Return expression instead result

Well, you could use delegates, and return a Func<double>:

Func<double> GetExpression(int x, int y, int z)
{
    return () => x * y + z;
}

var expression = GetExpression(1,2,3);
double result = expression(); // Or expression.Invoke()

Is that what you were looking for?

Now each time you call expression() it will execute the code in the lambda expression. You can observe that if you use code which doesn't just return the same value each time. For example:

Func<int> GetExpression()
{
    Random rng = new Random();
    return () => rng.Next(10);
}

var expression = GetExpression();
for (int i = 0; i < 10; i++)
{
     Console.WriteLine(expression());
}

That will print 10 random numbers in the range [0, 10). Note that this will only create one instance of Random (avoiding a common problem) - each time you call expression() it will call the Next() method on the same instance. The constructor for Random is called in the "normal" part of the method - it's not in the lambda expression. So that gets executed when you first call the GetExpression method (even if you never call expression() afterwards).

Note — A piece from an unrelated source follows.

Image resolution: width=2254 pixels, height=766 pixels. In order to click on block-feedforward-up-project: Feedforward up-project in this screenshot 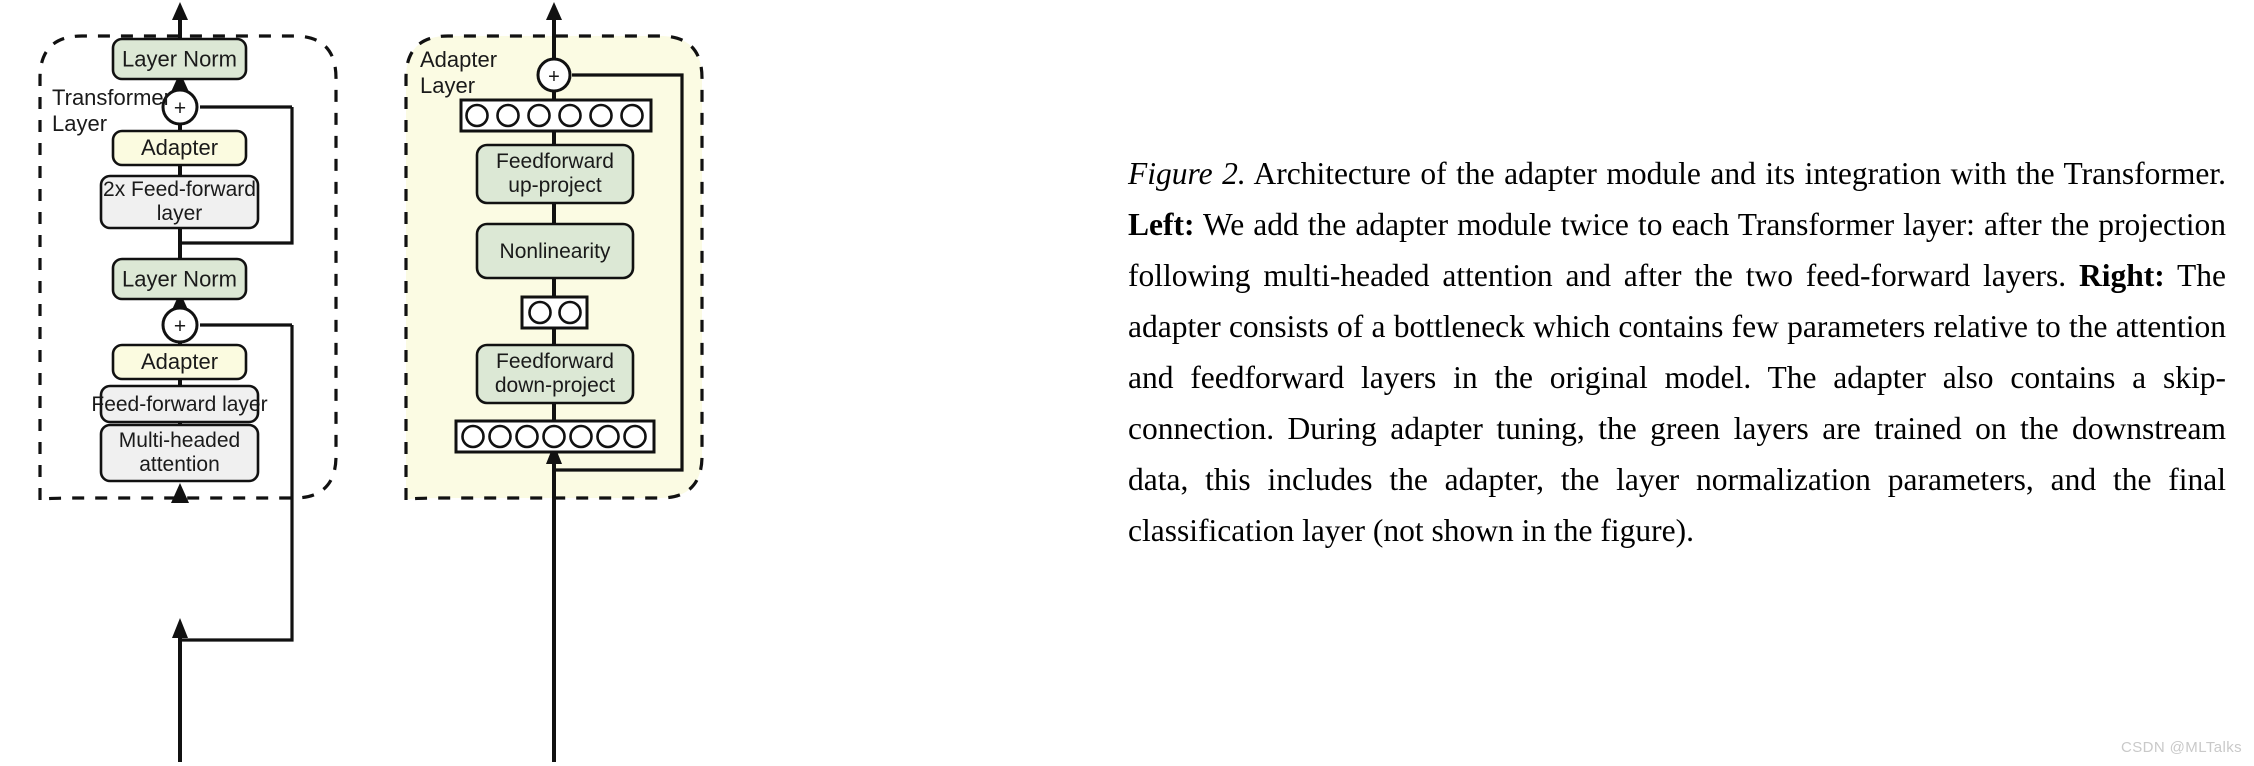, I will do `click(555, 174)`.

Note however that the arguments to your GetExpression were still passed by value though, and are captured by the lambda express. So consider this:

Func<int> GetExpression(int a, List<int> b)
{
    return () => a + b.Count;
}

int x = 10;
List<int> list = new List<int> { 1, 2, 3 };
var expression = GetExpression(x, list);
Console.WriteLine(expression()); // 13
x = 20;
list.Add(100);
Console.WriteLine(expression()); // 14

Here the value of the list variable has been captured, so changes the the object that the value refers to are visible in the lambda expression, but changes to the x variable itself are not visible in the lambda expression. (Likewise if you had list = new List<int>(); that change wouldn't be visible...